From my later career as a general, addiction and forensic psychiatrist, I am aware that alcoholism and addiction are drivers of the suicide rate.  Opiates and alcohol are depressant drugs.  Suicide is most prevalent among the victims of major depression and those with the characterologic depression associated with personality disorders.  Some of the people most susceptible to addictions and substance abuse are those with personality disorders.

Viewed from the other side, addicts often exhibit the personality traits of people with personality disorders, especially those  in what is called Cluster B:  Borderline, Narcissistic, Antisocial, and less obviously, Histrionic Personality Disorder.  Addicts often lie to get their drug of choice, have little regard for those whose lives they impact adversely, engage in relationships based upon rage, are controlling and manipulative. Their denial looks a lot like grandiosity.  Their treatment of the other people in their lives is described as expressing a “lack of empathy”.  But on the other hand, disregarding the feelings of others is not easily distinguished from treating others as if you were angry at them.  This kind of rage-based relationship to others is an explicit feature of some of the the Cluster B disorders, and one might generalize that it features to some degree in all the personality disorders.

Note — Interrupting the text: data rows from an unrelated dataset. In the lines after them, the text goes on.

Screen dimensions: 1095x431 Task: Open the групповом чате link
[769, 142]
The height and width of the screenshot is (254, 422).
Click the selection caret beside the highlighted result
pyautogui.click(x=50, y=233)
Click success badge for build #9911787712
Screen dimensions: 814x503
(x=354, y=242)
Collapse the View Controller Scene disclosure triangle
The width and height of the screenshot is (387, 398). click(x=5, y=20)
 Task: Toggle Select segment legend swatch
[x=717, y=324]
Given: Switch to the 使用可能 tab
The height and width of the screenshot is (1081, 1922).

In Karl Menninger’s famous and classic treatise on depression, the book called, Man Against Himself”, he describes depression as anger that, when deprived of its important external targets, reflects back upon the self.  Suicide, he says, is acting out that anger against oneself (and others), and serves both as an expression of the anger, and simultaneously as punishment for any guilt one may feel because of one’s unwarranted anger towards others.   Persistence of those dysfunctions over a lifetime is probably the reason why unresolved personality disorders are associated with a suicide rate as high as that of major depressive disorder.

It is probably not a coincidence that the 12 steps of AA can be an effective antidote to many of these dysfunctional personality traits.  Ironically, when one chooses, “harm reduction” as the dominant official response to addiction, a strategy that looks suspiciously like enabling behavior, the addiction is simply not addressed, and neither are the personality traits that may well, if they fester long enough, lead to suicide.  Thus, in this way, choosing what some call, “harm reduction” strategies to deal with addictions may, over time, tend to drive the suicide rate up.

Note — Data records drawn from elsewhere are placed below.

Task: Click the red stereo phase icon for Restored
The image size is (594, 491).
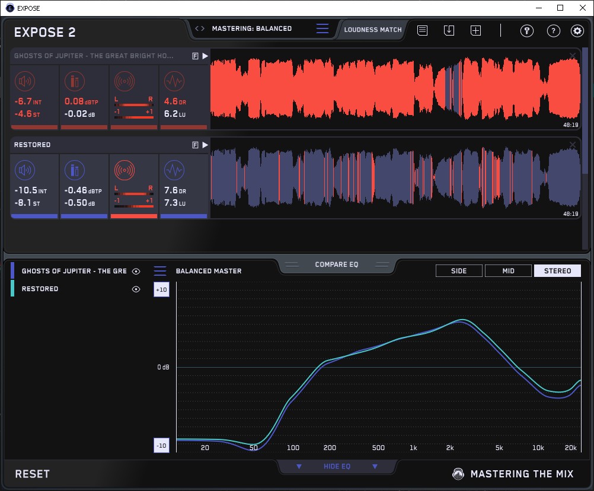Action: coord(124,171)
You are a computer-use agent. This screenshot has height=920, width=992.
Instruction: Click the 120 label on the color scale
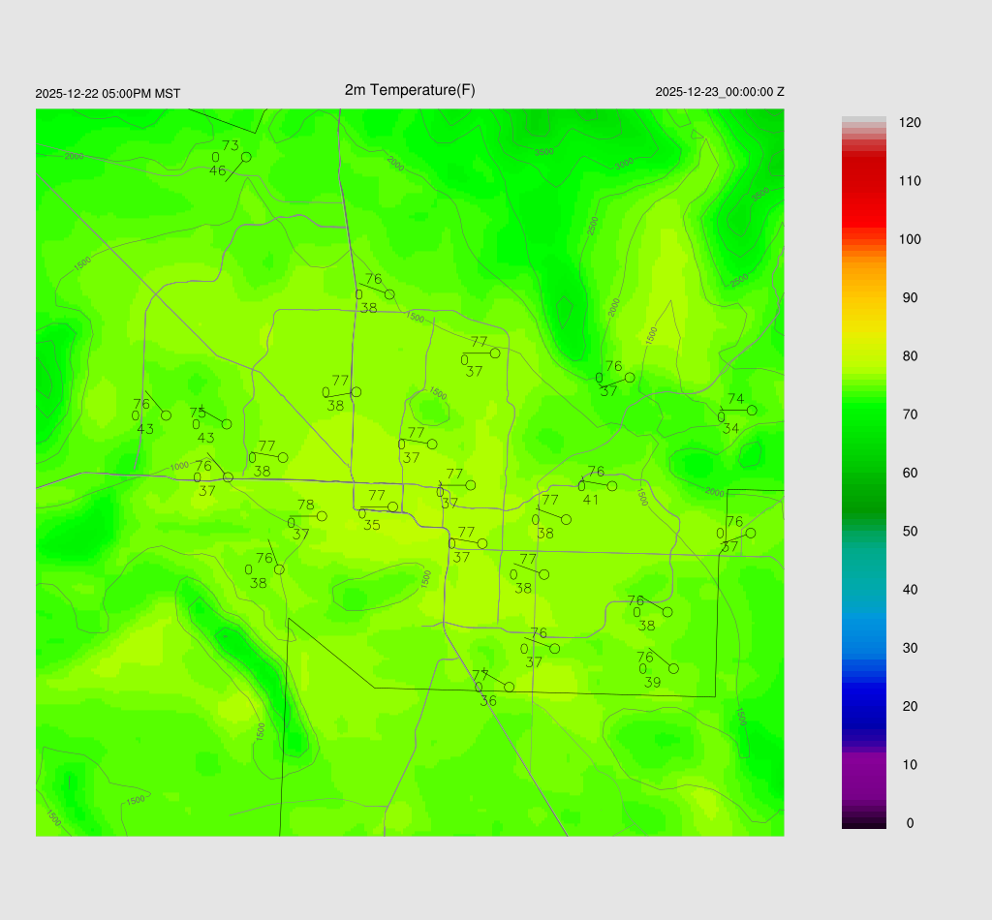click(x=910, y=123)
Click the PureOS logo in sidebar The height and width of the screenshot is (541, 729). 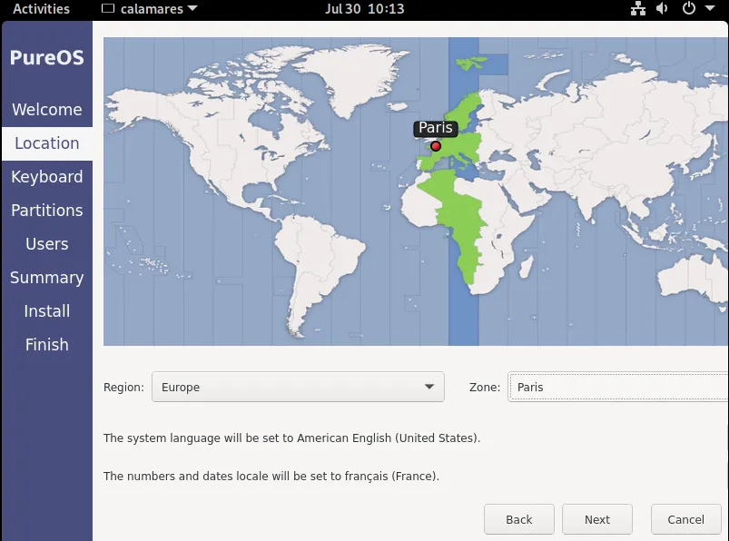46,58
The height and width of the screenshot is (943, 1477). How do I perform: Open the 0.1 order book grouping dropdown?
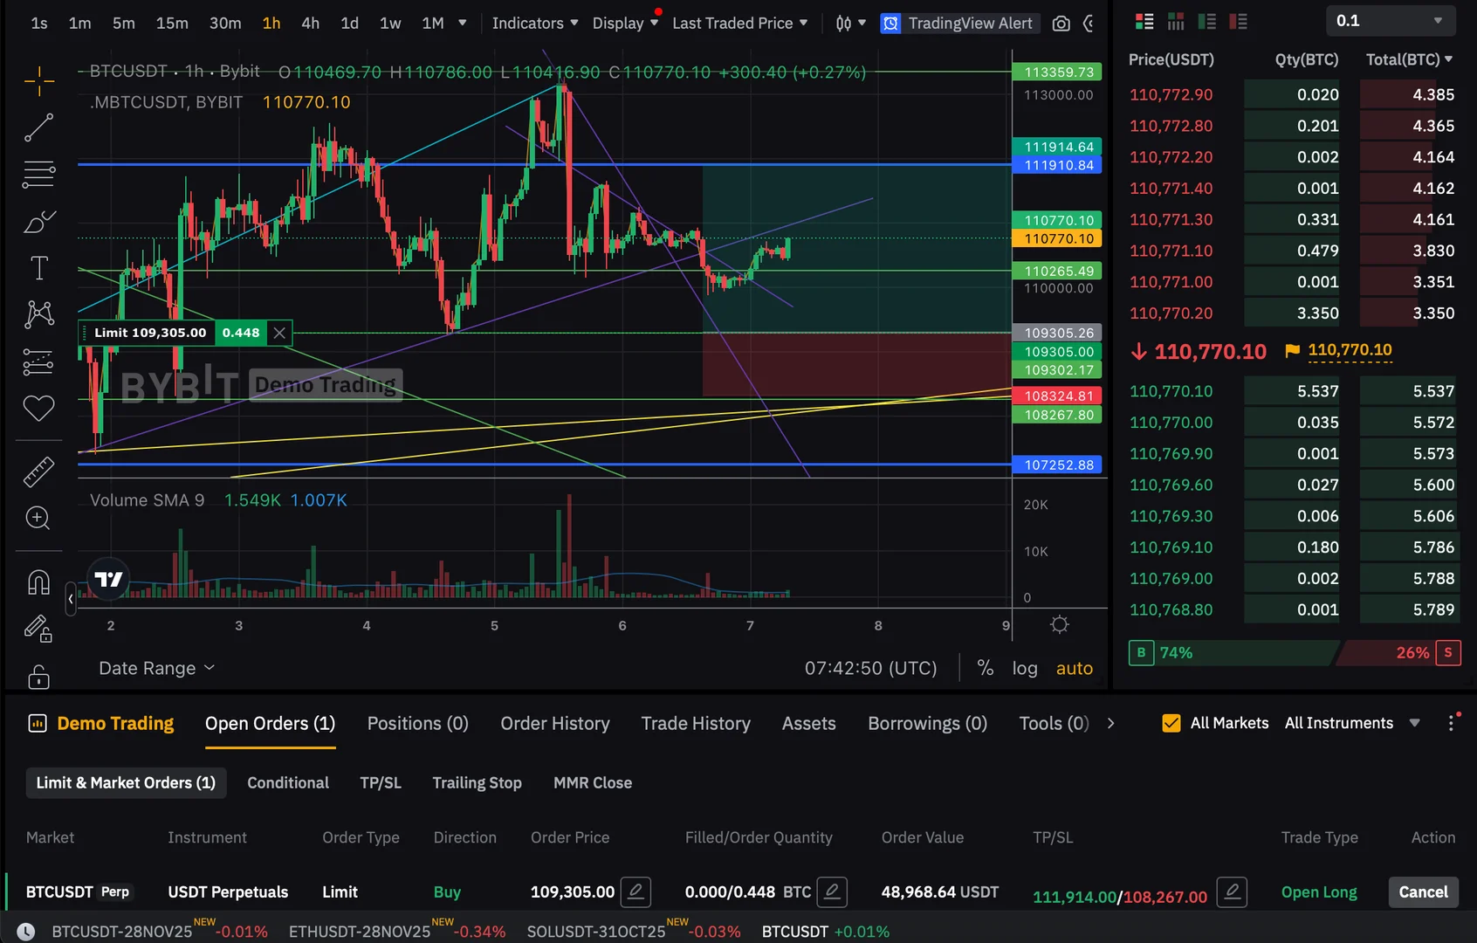[x=1389, y=20]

The same flawed logic that lies behind “harm-reduction” forms of “treatment” of opiate addiction, is what some use to justify using nicotine patches and e-cigarettes for the treatment nicotine addiction.  Nicotine is more quickly and firmly addicting than heroin.  As few as four cigarettes can initiate an addiction that lasts for several decades.  While the tars, like heroin needles, carry their own additional risk, nicotine itself is still the largest known risk factor for the arterial damage that underlies heart attacks and stroke.

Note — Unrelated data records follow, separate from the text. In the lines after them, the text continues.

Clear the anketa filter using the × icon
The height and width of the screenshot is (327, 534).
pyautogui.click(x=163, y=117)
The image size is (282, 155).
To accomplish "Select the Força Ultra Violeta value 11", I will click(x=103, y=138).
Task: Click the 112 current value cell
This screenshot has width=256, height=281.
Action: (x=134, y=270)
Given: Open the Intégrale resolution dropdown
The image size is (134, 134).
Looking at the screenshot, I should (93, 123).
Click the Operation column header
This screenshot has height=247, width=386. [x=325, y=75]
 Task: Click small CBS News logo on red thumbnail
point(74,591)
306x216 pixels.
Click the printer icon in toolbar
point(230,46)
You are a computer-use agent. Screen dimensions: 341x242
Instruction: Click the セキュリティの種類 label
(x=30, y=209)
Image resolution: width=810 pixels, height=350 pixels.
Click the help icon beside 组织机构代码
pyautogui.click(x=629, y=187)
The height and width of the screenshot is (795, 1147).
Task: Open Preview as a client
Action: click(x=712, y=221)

In a world where addictions can actually be overcome and recovery achieved, maintaining addictions with the addicting substances themselves, or similar ones, is a problem masquerading as a cure.  Utilizing 28-day inpatient programs, mandatory 12-step attendance and long-term monthly monitoring by FAA-appointed airline-physician Medical Monitors, the Human Intervention and Motivation Study (HIMS), conducted conjointly by the FAA, the Airline Pilots Association (ALPA) and several major airline medical departments, demonstrated a long-term recovery rate for alcoholic pilots of above 95%.  The airlines applied similar programs to its other employees with a comparable long-term success rate.  And the HIMS program became the model for intervention and treatment for physicians impaired by substance abuse.

One side issue mentioned in the suicide article: along with the number of suicides, the overall number of suicides by gun has increased in the past several years.  However, while gun ownership has increased steeply during the period studied, the percentage of suicides by gun, for both men and for women, has decreased, once again mitigating against the prevalence of guns as a cause of the violence of suicide.